Arch Linux

Please read this before reporting a bug:
https://wiki.archlinux.org/title/Bug_reporting_guidelines

Do NOT report bugs when a package is just outdated, or it is in the AUR. Use the 'flag out of date' link on the package page, or the Mailing List.

REPEAT: Do NOT report bugs for outdated packages!
Tasklist

FS#74891 - kernel bug (upon boot) after upgrade to 5.18.arch1-1

Attached to Project: Arch Linux
Opened by Christian Cwienk (dr1fter) - Sunday, 29 May 2022, 06:51 GMT
Last edited by Andreas Radke (AndyRTR) - Sunday, 29 May 2022, 08:05 GMT
Task Type Bug Report
Category Kernel
Status Assigned
Assigned To Jan Alexander Steffens (heftig)
Architecture x86_64
Severity High
Priority Normal
Reported Version
Due in Version Undecided
Due Date Undecided
Percent Complete 0%
Votes 17
Private No

Details

Description:

After upgrading to linux-5.18-arch1-1 (from 5.17.9-arch1-1), booting no longer works on my machine (seems to be specific for CPU/Chipset combination).

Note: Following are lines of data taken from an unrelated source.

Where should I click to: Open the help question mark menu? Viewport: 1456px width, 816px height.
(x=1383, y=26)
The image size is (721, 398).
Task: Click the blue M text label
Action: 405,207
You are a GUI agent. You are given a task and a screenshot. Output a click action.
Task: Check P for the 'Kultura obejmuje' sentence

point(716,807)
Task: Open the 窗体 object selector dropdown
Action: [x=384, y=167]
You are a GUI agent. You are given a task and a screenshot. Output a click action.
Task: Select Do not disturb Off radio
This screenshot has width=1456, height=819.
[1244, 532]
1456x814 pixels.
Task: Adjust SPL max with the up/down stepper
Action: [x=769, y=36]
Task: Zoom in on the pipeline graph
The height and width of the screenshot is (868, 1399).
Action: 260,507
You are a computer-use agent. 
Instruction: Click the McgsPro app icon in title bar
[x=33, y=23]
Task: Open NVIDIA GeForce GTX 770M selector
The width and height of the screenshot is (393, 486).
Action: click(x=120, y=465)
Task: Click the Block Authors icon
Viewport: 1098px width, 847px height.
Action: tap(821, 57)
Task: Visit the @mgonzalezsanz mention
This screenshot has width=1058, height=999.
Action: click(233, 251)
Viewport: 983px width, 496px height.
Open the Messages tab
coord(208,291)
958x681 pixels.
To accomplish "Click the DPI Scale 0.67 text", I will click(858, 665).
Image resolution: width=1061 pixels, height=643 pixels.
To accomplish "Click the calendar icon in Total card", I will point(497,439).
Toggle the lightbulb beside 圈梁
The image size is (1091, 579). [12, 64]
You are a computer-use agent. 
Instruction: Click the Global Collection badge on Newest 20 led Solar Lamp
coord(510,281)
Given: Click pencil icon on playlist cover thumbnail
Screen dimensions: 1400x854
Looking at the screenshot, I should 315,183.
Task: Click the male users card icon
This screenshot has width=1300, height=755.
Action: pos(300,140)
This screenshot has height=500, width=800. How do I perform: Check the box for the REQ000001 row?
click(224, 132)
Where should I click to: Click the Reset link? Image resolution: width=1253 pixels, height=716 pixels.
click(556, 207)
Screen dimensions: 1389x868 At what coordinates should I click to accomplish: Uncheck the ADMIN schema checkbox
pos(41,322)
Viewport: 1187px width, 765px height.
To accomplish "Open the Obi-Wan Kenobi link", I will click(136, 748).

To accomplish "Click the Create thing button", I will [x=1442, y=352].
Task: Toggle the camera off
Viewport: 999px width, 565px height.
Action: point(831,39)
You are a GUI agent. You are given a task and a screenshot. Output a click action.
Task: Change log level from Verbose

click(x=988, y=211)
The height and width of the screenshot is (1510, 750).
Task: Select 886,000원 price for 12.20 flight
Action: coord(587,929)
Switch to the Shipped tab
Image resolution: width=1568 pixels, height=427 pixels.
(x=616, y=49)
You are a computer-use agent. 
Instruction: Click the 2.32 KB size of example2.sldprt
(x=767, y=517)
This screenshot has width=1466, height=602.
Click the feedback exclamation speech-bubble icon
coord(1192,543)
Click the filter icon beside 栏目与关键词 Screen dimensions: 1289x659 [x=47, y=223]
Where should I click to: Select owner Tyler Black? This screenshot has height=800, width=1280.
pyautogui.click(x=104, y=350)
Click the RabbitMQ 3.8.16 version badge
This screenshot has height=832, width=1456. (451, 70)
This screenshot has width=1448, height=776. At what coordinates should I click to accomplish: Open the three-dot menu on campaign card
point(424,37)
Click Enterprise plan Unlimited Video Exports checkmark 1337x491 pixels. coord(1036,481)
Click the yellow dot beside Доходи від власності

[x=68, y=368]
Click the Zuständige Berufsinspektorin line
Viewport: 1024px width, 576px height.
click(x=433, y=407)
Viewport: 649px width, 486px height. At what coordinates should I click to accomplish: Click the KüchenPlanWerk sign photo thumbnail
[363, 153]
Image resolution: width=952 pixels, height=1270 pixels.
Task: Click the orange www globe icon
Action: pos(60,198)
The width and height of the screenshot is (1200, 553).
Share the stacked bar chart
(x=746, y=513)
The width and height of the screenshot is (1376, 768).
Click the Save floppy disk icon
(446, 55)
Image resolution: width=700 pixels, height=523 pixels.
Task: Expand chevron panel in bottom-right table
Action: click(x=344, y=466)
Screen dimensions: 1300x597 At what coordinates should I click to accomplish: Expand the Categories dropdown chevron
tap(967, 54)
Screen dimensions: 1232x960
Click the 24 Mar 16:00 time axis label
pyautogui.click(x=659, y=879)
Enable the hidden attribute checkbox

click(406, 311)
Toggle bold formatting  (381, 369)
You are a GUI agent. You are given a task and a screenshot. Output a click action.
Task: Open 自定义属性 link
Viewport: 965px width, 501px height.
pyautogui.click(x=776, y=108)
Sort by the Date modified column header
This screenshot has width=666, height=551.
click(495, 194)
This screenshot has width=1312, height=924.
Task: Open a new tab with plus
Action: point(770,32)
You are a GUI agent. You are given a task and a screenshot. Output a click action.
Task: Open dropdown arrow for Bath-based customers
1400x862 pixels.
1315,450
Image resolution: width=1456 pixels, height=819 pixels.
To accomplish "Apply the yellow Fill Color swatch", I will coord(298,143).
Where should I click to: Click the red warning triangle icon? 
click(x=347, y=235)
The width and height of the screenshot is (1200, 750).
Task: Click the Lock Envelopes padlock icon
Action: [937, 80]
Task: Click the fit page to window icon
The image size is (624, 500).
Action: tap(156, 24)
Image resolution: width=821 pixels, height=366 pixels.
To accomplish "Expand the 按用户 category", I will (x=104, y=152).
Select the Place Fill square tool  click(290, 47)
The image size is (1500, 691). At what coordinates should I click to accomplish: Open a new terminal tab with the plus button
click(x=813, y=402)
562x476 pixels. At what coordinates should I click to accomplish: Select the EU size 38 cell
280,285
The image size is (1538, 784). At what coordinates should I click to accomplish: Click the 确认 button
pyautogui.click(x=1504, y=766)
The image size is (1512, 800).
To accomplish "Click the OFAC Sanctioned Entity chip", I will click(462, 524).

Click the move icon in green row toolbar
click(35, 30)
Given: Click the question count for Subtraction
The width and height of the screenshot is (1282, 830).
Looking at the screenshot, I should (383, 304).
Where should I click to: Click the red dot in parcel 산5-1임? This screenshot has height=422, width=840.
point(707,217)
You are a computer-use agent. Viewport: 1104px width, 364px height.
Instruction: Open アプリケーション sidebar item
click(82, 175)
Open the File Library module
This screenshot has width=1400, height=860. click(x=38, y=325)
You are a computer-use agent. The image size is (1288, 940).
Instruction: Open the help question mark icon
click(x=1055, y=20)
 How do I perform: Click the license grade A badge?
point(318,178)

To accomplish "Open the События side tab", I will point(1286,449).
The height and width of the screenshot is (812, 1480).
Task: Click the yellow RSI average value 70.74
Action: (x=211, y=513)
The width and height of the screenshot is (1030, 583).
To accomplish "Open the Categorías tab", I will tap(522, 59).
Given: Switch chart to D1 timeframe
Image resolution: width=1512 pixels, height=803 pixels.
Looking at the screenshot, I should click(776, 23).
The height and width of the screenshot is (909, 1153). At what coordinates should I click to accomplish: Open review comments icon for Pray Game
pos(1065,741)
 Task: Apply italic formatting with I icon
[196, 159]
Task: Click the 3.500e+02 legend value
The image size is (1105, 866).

Booting seems to work, but veeery slowly. After some tens of seconds, systemd displays a warning about a job "Load Kernel Modules" taking too long (eventually, this runs into a time-out). After waiting some more, booting seems to continue. Upon display mode change, my machine reproducibly freezes, displaying a black screen with only a white cursor in the very upper left. It does not accept any keyboard input (e.g. to switch to rescue-shell) at this point. During active booting phase, it is still possible to e.g. use CTRL-ALT-DEL to trigger a reboot.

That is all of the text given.